Compensation and Governance Committee Charter

1. Purpose of the Committee

  • The purpose of the Compensation and Governance Committee (the "Committee") of Iron South Mining Corp. (the "Company") is to assist the board of directors of the Company ("Board") in discharging its duties relating to compensation of the Company's directors and executive officers of the Company, and have general responsibility for developing and reviewing the approach of the Company to governance issues and matters of the Company.

2. Committee Responsibilities


  • The Committee reviews and sets compensation levels for the Chief Executive Officer ("CEO"), all other executive officers of the Company and members of the Company's Board of Directors, including some or all of the following: base salary, bonus payments, incentive and benefit plans for such individuals and approves payments under such incentive plans.
  • The Committee is responsible for authorizing the recipients of stock options, establishing the timing of grants, and setting the option exercise price within the terms of the Company's stock option plan.
  • The Committee's compensation policies are designed to attract and retain highly skilled individuals, reward outstanding individual performance, encourage cooperative team efforts and provide an incentive to enhance long term stockholder value.
  • In establishing salaries for the Company's CEO, other executive officers and directors, consideration is given to salary ranges for comparable positions in similar size companies. Data for such comparisons is obtained from the engagement of a third party consulting firm to evaluate compensation against industry peers including those with a similar market capitalization, in the business of exploring similar minerals in similar jurisdictions, and from reviewing similar other companies' compensation information included in their information circulars.
  • In setting salaries within competitive ranges, the Committee considers performance related factors including the Company's overall results during the past year and its performance relative to a budgeted plan or stated objectives. Consideration also is given to an individual's contribution to the Company and the accomplishments of departments for which that officer has management responsibility. Potential for future contributions to the Company is also taken into account for all executive officers and directors.
  • The Committee ensures that risk is appropriately considered to mitigate any risks which may be associated with the Company's compensation policies and programs.

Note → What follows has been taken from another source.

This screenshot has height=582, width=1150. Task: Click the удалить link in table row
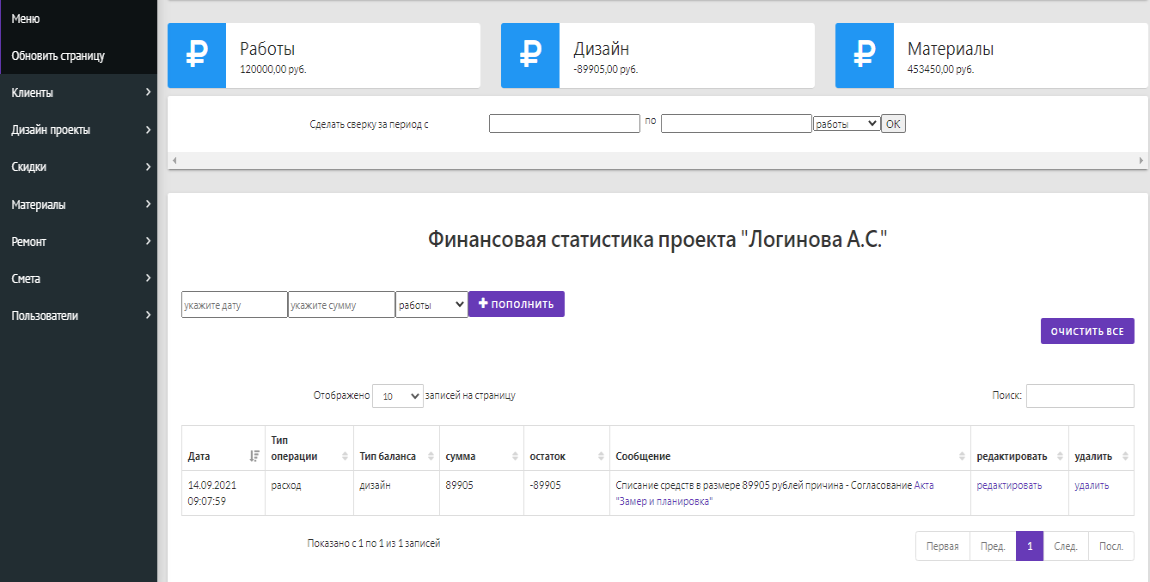click(1091, 485)
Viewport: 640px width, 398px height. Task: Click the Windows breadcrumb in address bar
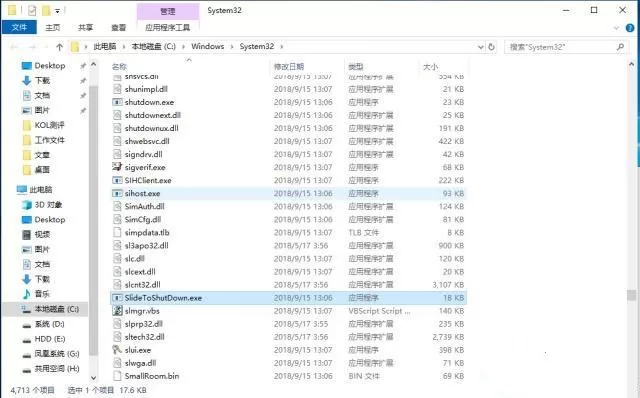207,47
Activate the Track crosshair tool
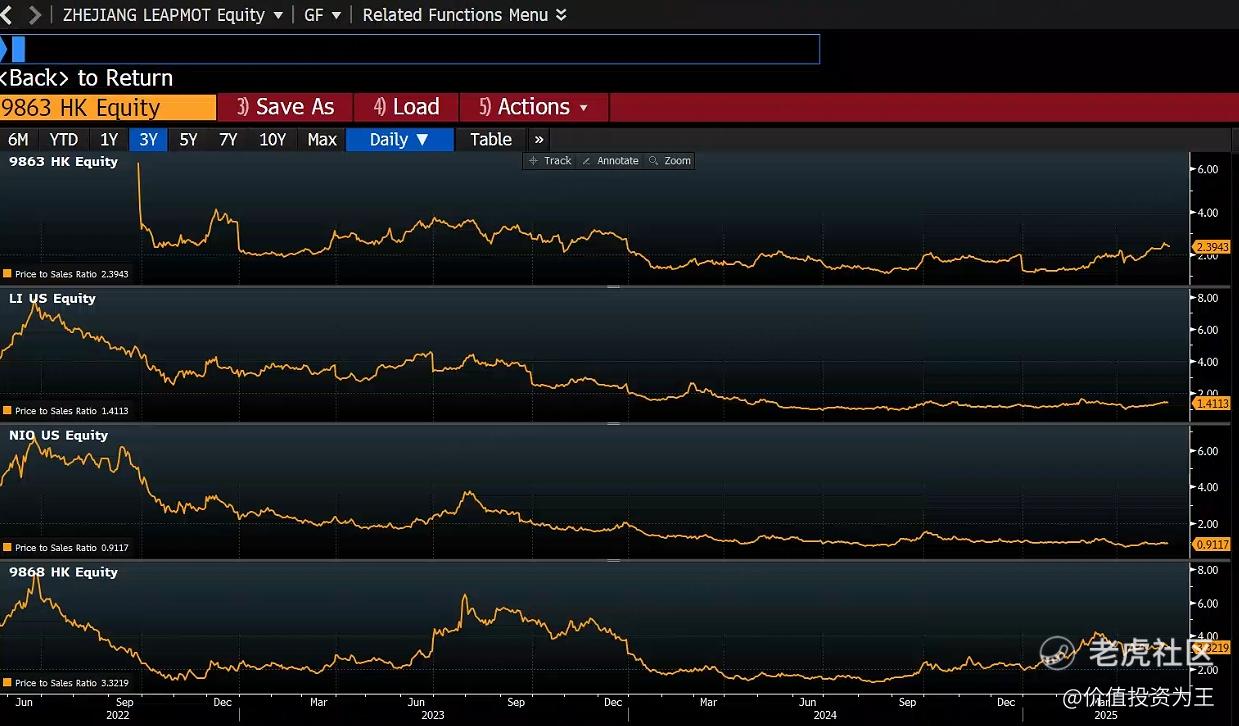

  • The governance roles, responsibilities, authorities and powers shall include the general responsibility for developing and reviewing the approach of the Company to governance issues and matters and shall include, but not be limited to:
  • Reviewing and assessing the effectiveness of the board of directors.
  • The Committee (in consultation with the Chair of the Board, if any) will make recommendations to the Board regarding the composition and the appropriate size of the Board.
  • Reviewing the corporate governance policies and practices of the Company generally and making recommendations thereon to the directors of the Company, including overseeing and making recommendations to the directors of the Company on developing the approach of the Company to corporate governance issues and practices.
  • Formulating the response of the Company to the corporate governance guidelines and disclosure requirements adopted by the Canadian Securities Administrators (or any other pertinent securities authority and stock exchange) on issues of corporate governance, including reviewing and recommending for approval to the directors of the Company on an annual basis the "Statement on Corporate Governance" for inclusion in the annual report or information circular of the Company.

3. Members of the Compensation and Governance Committee

  • The Committee shall consist of no less than 2 (two) directors, a majority of whom shall be "independent" as defined under National Instrument 52-110, while the Company is a Venture Issuer. The members of the Committee shall be selected annually by the Board and shall serve at the pleasure of the Board.

4. Meeting Requirements

  • The Committee shall meet as necessary, but at least once each year, to enable it to fulfill its responsibilities. Without a meeting, the Committee may act by unanimous written consent of all members.
  • The Committee may meet by telephone conference call or by any other means permitted by law or the Company's Articles of Incorporation. A majority of the members of the Committee shall constitute a quorum.
  • Minutes will be kept of each meeting of the Committee.

5. Reports to the Board

  • The Committee will apprise the Board as needed of any significant developments in the course of performing its Charter responsibilities.
  • The Chairman of the Committee will periodically report to the Board, the Company's findings and recommendations.
  • The Committee will prepare and recommend the annual "Statement of Corporate Governance Practices" to be included in the Company's annual report or information circular. The Statement of Corporate Governance Practices will discuss the process used by the Board and the Committee to fulfil their functions as required by the guidelines of the TSX Venture Exchange.
  • The Committee will annually review the Company's Committee Charters and recommend revisions to the Board as necessary.

6. Miscellaneous

  • Nothing contained in this Charter is intended to extend applicable standards of liability under statutory or regulatory requirements for the directors of the Company or members of the Committee. The purposes and responsibilities outlined in this Charter are meant to serve as a guideline rather than as inflexible rules and the Committee is encouraged to adopt such additional procedures and standards as it deems necessary from time to time to fulfill its responsibilities.


Adopted by the Board of Directors on March 14, 2011.